Windows Platform Guide - Moonshine Voice

Moonshine Voice provides native C++ support for Windows through Visual Studio, along with Python bindings for easier integration.

Installation

Python Package (Recommended)

Install Python Package

The easiest way to use Moonshine Voice on Windows:

pip install moonshine-voice

This includes pre-built native libraries for Windows x64.

Download Models

Download speech-to-text models:

python -m moonshine_voice.download --language en

Note the displayed model path and architecture number.

Test Installation

Test with microphone transcription:

python -m moonshine_voice.mic_transcriber --language en

C++ Library

Install Prerequisites

You’ll need:

Visual Studio 2022 or later with C++ development tools
Python 3.8+ (for downloading models)
CMake 3.22+ (optional, for building from source)

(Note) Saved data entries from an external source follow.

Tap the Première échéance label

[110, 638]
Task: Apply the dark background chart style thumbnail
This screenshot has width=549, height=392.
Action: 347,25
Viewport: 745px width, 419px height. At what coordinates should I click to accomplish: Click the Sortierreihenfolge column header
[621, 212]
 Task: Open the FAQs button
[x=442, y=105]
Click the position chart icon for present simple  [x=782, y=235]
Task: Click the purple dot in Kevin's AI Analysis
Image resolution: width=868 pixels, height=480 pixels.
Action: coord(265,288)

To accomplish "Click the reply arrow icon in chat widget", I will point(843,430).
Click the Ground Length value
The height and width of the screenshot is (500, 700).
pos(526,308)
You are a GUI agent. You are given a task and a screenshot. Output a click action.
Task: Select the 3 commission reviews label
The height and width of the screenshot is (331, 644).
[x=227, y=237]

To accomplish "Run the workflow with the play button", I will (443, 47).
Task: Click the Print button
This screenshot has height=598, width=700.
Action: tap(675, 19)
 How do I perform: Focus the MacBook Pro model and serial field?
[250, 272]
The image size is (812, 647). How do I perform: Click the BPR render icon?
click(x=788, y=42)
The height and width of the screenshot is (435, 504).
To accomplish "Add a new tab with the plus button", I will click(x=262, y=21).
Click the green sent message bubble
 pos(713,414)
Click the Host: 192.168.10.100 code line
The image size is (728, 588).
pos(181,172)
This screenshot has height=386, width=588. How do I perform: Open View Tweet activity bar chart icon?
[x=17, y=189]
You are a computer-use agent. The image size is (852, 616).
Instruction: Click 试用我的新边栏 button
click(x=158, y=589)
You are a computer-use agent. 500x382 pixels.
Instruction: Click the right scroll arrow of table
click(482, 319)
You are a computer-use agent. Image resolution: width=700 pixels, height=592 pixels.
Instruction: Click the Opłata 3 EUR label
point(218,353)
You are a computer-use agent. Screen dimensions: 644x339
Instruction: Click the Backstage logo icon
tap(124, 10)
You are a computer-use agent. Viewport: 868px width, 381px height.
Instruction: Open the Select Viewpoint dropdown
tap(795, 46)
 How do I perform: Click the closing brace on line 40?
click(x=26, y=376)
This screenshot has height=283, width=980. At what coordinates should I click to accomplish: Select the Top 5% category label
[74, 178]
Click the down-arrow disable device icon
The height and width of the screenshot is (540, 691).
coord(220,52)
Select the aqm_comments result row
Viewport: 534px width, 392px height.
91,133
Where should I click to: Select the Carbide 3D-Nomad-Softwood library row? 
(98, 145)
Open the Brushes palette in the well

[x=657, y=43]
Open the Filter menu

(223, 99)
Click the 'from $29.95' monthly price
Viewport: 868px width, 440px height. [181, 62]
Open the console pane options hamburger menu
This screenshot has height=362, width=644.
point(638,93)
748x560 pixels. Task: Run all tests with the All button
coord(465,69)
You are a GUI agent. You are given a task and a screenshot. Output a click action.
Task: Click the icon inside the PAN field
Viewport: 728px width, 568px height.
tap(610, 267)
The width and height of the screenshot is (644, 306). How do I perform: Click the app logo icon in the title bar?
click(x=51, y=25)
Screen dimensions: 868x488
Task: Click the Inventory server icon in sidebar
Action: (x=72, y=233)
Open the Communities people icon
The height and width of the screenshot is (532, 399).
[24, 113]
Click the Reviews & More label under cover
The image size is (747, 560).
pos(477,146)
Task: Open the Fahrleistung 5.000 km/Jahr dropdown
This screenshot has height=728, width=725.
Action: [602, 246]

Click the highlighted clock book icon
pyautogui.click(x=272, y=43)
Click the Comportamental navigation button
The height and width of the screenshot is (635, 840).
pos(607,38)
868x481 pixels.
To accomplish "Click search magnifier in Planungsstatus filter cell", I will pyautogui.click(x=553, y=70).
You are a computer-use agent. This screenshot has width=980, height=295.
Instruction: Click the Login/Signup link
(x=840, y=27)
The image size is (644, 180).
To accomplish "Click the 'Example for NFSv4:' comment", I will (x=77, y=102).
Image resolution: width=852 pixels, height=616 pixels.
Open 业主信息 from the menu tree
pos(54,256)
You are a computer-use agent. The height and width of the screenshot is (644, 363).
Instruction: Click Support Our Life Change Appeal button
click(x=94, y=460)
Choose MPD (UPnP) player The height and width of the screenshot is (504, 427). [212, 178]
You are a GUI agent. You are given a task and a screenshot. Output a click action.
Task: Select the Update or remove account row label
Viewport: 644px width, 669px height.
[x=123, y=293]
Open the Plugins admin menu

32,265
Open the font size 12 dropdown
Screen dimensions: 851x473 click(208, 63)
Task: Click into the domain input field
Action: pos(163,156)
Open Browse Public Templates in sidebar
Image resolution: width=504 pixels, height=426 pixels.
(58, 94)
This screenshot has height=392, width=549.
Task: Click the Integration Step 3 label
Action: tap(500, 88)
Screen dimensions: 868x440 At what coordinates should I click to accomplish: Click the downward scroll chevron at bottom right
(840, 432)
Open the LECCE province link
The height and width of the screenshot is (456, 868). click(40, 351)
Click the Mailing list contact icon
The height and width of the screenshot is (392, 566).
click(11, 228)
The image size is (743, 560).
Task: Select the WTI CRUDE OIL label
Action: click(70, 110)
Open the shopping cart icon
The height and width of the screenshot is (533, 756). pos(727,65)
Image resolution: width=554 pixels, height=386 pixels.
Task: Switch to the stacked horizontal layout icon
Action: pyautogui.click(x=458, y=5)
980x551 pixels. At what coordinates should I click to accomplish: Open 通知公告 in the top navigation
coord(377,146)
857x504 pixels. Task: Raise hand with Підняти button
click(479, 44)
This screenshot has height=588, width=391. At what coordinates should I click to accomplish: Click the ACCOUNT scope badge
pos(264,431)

Download Pre-built Library

Download the latest Windows library:

# Download library archive
curl -L -o moonshine-windows.tar.gz https://github.com/moonshine-ai/moonshine/releases/latest/download/moonshine-voice-windows-x86_64.tar.gz

# Extract
tar -xzf moonshine-windows.tar.gz

Or use the download script in examples:

cd examples\windows\cli-transcriber
download-lib.bat

Install Python for Models

Install the Python package to download models:

pip install moonshine-voice
python -m moonshine_voice.download --language en

Note the output paths for use in C++ projects.

Quick Start Example

Download and try the pre-built example:

# Download Windows examples
curl -L -o windows-examples.tar.gz https://github.com/moonshine-ai/moonshine/releases/latest/download/windows-examples.tar.gz
tar -xzf windows-examples.tar.gz

# Open in Visual Studio
start cli-transcriber\cli-transcriber.sln

Build (Release, x64) and run from command line:

x64\Release\cli-transcriber.exe --model-path "C:\Users\YourName\AppData\Local\moonshine_voice\moonshine_voice\Cache\download.moonshine.ai\model\base-en\quantized\base-en" --model-arch 1

Python Usage

Microphone Transcription

import time
from moonshine_voice import (
    MicTranscriber,
    TranscriptEventListener,
    get_model_for_language,
)

# Load models
model_path, model_arch = get_model_for_language("en")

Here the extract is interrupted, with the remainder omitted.